Infatti, chi opera in borsa è sempre alla ricerca di un broker che riduca i costi di transazione. A volte quei costi soffocano il trader, essendo in grado di ridurre a zero ogni guadagno. È naturale, pertanto, che l’offerta per il brokeraggio sia in continua evoluzione. Come è naturale, per un operatore, cercare di limitare quei costi il più possibile. Ed allora, agli intermediatori ufficiali, normati e prezzati dal mercato e dalle regole nazionali e sovranazionali, si affiancano le cosiddette dark pool, ovvero ambienti destinati ad operatori istituzionali, broker, investitori qualificati (cioè in grado di movimentare ingenti capitali) dove le transazioni avvengono a costi notevolmente inferiori rispetto a quanto non praticato in un mercato regolamentato e, per giunta, in maniera molto più discreta ed anonima (alla faccia dell’efficient-market hypothesis insegnato in tutti i corsi di economia).

Nemmeno a farlo apposta le dark pool più cospicue sono quelle gestite dalle principali banche di affari che nei mesi scorsi in molti hanno additato come causa della speculazione sui debiti sovrani di alcuni Paesi europei (una tra tutte Sigma-X di Goldman Sachs).

In buona sostanza, se la Tobin tax dovesse passare le banche d’affari ringrazierebbero ed il loro 5% delle transazioni europee oggi gestito probabilmente triplicherebbe, cosi come aumenterebbe a dismisura la loro capacità di speculare aggirando ogni norma con tanta fatica messa in piedi dalla Commissione Europea.

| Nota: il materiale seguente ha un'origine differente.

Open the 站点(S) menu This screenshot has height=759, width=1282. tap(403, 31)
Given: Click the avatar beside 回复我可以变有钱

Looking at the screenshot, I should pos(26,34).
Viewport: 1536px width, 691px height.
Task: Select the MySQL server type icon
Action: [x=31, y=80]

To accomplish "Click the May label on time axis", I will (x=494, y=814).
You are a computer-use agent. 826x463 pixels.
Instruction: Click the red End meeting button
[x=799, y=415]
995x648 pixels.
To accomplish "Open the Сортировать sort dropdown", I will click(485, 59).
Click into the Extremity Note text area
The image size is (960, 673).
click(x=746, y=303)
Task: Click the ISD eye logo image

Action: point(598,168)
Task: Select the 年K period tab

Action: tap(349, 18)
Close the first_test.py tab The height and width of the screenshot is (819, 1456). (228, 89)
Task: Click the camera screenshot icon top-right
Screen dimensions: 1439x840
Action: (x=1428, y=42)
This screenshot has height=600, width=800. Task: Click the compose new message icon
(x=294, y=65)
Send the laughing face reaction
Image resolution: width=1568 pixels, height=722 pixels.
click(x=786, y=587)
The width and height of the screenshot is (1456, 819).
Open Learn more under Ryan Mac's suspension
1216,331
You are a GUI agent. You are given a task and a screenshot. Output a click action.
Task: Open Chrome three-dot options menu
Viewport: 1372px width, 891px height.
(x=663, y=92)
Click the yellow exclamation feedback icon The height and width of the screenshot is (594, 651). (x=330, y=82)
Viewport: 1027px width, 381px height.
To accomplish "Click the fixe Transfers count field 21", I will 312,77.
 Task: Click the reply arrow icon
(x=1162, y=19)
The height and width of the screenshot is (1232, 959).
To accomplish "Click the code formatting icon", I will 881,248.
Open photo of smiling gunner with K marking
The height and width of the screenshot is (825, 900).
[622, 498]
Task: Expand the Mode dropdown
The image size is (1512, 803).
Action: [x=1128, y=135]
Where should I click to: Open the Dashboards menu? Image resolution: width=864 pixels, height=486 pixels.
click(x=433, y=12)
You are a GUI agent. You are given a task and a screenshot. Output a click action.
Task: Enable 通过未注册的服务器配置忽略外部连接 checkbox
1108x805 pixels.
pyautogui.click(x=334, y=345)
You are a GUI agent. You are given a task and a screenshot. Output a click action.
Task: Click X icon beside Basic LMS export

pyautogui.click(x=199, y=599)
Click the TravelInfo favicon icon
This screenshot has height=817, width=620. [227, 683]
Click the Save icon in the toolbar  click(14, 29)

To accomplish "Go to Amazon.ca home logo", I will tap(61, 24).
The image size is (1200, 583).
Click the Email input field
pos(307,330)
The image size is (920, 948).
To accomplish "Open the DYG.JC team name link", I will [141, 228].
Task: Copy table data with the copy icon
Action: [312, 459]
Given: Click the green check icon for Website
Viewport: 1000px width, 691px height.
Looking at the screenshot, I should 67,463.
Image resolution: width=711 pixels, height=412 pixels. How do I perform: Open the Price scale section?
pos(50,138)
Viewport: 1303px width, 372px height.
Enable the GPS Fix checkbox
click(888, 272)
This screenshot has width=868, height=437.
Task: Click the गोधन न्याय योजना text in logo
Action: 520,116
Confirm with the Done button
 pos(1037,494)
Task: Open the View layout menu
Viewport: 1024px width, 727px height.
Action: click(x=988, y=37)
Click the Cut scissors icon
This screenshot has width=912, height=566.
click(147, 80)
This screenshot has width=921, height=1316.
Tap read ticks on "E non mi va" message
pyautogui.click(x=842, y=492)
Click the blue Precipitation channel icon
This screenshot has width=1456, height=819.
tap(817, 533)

Stiamone certi: l’aumento delle loro capacità speculative andrebbe certamente di pari passo con l’aumento della capacità di pressione sui singoli Stati.

Per avere un’idea del giro di affari verso cui la Tobin tax si abbatterebbe basta dare un’occhiata alla tabella di sotto, dalla cui analisi si comprende il perché del rifiuto del Regno Unito a tale ipotesi: probabilmente spaventa non solo la fuga dei capitali dalla ricca borsa londinese, ma il passaggio definitivo del testimone della speculazione a entità fuori da ogni controllo.

Ora, è ben noto che le banche d’affari siano gli ‘azionisti di riferimento’ di alcuni governi, come, per esempio, quello attuale italiano e se la Tobin tax dovesse passare ciò costituirebbe un’ennesima conferma del vincolo tra governo in carica e poteri forti che saldamente tengono in pugno l’economia dell’Europa (fornendo, in questo modo per via implicita, anche una risposta alla domanda posta da Magdi Cristiano Allam nel suo articolo del 19 dicembre scorso su Il Giornale.

Si era detto che alcuni ministri erano in odore di conflitto di interessi e, in effetti, non dovrebbe essere molto arduo per nessuno capire che l’introduzione della Tobin tax configura i conflitti dei precedenti governi come marachelle. Solo che in questo caso si aggiunge l’insopportabile esperienza della beffa: strombazzare la necessità di un ‘salasso letale’ per un’improbabile salvezza e dignità della Nazione, anzi, della zona-euro intera, salvo poi sfregarsi le mani aspettando lo spostamento di capitali da mercati regolamentati a strutture private e non controllate che movimentano PIL di interi Stati con assoluta spregiudicatezza.